───── MATERIAL FOR THE TASK

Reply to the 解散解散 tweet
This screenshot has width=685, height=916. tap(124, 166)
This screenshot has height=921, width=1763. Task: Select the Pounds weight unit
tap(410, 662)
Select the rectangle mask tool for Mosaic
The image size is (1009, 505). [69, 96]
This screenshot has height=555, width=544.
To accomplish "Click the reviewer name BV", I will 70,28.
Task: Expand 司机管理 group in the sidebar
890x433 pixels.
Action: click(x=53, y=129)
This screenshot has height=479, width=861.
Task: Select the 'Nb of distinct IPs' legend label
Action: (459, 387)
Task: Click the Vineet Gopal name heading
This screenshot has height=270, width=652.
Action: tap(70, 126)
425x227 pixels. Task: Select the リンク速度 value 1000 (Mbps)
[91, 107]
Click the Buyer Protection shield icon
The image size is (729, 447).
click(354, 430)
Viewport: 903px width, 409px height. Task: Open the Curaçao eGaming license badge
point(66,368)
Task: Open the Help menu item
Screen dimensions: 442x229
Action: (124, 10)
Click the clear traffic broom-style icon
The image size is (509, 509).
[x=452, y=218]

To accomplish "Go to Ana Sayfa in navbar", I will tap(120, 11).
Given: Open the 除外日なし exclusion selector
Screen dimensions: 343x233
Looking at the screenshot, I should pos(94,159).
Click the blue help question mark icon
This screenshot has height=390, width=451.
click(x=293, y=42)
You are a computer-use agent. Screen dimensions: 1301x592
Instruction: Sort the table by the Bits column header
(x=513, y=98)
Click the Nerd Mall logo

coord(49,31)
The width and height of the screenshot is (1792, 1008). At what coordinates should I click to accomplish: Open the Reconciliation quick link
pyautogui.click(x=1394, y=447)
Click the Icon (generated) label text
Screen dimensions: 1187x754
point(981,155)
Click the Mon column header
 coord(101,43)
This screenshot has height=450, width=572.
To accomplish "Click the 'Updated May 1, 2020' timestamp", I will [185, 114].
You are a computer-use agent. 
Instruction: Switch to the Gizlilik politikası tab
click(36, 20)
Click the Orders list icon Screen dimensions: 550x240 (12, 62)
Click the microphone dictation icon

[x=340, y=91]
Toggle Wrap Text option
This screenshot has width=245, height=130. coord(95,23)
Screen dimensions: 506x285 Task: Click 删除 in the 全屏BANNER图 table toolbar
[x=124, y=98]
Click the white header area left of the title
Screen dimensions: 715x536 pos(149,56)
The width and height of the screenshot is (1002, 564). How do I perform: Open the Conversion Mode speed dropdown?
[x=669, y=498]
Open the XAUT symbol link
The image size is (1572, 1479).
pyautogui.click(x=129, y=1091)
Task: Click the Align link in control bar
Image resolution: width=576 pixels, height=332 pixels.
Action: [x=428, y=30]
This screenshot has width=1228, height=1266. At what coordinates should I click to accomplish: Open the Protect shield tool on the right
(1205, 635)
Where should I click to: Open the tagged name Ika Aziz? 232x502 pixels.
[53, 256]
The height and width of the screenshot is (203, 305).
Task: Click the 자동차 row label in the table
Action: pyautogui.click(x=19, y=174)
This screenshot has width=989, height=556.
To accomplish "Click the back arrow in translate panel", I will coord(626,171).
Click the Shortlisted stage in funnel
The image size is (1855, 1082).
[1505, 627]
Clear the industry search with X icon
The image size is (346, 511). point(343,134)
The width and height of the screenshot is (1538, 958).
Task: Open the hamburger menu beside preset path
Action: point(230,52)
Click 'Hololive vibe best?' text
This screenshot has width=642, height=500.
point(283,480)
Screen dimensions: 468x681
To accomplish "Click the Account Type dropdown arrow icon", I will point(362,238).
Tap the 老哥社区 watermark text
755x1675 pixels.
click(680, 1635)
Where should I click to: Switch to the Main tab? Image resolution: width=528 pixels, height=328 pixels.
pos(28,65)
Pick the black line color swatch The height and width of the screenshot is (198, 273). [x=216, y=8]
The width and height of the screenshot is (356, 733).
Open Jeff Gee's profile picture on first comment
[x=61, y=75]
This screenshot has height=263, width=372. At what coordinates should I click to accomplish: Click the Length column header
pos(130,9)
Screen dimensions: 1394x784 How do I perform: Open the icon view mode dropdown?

──────────

▶ **WHAT YOU SHOULD DO**
Copy the records word for word, from the first line down to the line containing "I will 70,28.". Include that line.

▶ **TASK ANSWER**
Reply to the 解散解散 tweet
This screenshot has width=685, height=916. tap(124, 166)
This screenshot has height=921, width=1763. Task: Select the Pounds weight unit
tap(410, 662)
Select the rectangle mask tool for Mosaic
The image size is (1009, 505). [69, 96]
This screenshot has height=555, width=544.
To accomplish "Click the reviewer name BV", I will 70,28.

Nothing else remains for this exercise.